_Text for analysis_

= Beginning of Section =

Shonkin Sag is located in central Montana. It begins south of Highwood, Montana, (about 23 mi east of the city of Great Falls) and runs in an easterly direction for about 100 mi until it reaches the Judith River. It varies from 0.25 mi to 2 mi in width and is about 500 ft deep. Its midpoint is located at approximately . Shallow glacial lakes may still be found along the now-dry channel.

The sag is named for the town of Shonkin, Montana, settled in the 1870s. The name "Shonkin" is allegedly the Blackfeet word for the Highwood Mountains, or an adulteration of one of the town's early settlers, John Shonk.

==Formation==
Prior to the Quaternary glaciation, the Missouri River drained to the northeast into a terminal lake or Hudson Bay. During the last glacial period about 17,000 to 13,000 years ago, the Laurentide Ice Sheet blocked the Missouri River and created Glacial Lake Great Falls.

According to geologist Fred H.H. Calhoun and others, the ice sheet forced the waters of Glacial Lake Great Falls to reach at least 3900 ft above sea level. About 15,000 years ago, a glacial lake outburst flood occurred. These waters and their attendant debris then carved the Shonkin Sag at right angles across the existing drainage valleys, with the ice sheet forming the northern edge of the channel. Once the ice sheet retreated, the Shonkin Sag continued to provide a channel for water draining from Glacial Lake Great Falls and the Missouri River, albeit at a much slower rate and at a lower level.

==Laccolith==
The Shonkin Sag lends its name to the Shonkin Sag laccolith, a famous laccolith 200 ft thick and 1 mi wide near the western mouth of the Shonkin Sag. A laccolith is an igneous intrusion injected between two layers of sedimentary rock. Significant amounts of syenite and shonkinite can be found in the laccolith. The Shonkin Sag laccolith is cited by geologists as a classic example of igneous differentiation in a single igneous intrusion.

==Railroad grade==
Part of the North Montana line of the Chicago, Milwaukee, St. Paul and Pacific Railroad was constructed within Shonkin Sag (see photo above).

= End of Section =

_Work to be completed_
Reproduce the Shonkin Sag text between "Shonkin Sag is" and "the now-dry channel.", inclusive, substituting "Musselshell River" for "Judith River".

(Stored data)
= Beginning of Section =

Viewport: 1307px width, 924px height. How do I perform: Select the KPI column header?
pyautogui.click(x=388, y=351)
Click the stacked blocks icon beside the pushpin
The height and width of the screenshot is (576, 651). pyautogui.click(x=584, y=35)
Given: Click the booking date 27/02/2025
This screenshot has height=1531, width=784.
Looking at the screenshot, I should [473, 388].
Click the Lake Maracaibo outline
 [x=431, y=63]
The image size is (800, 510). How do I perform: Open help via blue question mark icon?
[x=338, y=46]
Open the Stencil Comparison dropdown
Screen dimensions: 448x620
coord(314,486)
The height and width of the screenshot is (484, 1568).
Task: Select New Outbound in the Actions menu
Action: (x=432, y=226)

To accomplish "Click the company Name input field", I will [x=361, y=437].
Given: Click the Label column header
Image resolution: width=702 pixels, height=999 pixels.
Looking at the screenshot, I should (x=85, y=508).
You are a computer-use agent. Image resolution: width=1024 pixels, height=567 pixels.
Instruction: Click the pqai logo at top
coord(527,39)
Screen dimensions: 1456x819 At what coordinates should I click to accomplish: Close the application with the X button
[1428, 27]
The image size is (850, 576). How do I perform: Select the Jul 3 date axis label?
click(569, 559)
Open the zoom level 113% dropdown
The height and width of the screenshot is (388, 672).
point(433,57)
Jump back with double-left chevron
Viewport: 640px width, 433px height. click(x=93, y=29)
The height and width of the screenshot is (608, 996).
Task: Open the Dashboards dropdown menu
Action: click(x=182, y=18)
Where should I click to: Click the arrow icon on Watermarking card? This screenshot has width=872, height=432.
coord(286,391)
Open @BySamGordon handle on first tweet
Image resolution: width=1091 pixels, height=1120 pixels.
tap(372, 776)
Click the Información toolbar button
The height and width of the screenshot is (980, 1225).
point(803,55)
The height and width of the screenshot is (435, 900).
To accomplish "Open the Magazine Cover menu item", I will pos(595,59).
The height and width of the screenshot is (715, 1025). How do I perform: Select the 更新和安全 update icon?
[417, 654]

= End of Section =

_Task solution_
Shonkin Sag is located in central Montana. It begins south of Highwood, Montana, (about 23 mi east of the city of Great Falls) and runs in an easterly direction for about 100 mi until it reaches the Musselshell River. It varies from 0.25 mi to 2 mi in width and is about 500 ft deep. Its midpoint is located at approximately . Shallow glacial lakes may still be found along the now-dry channel.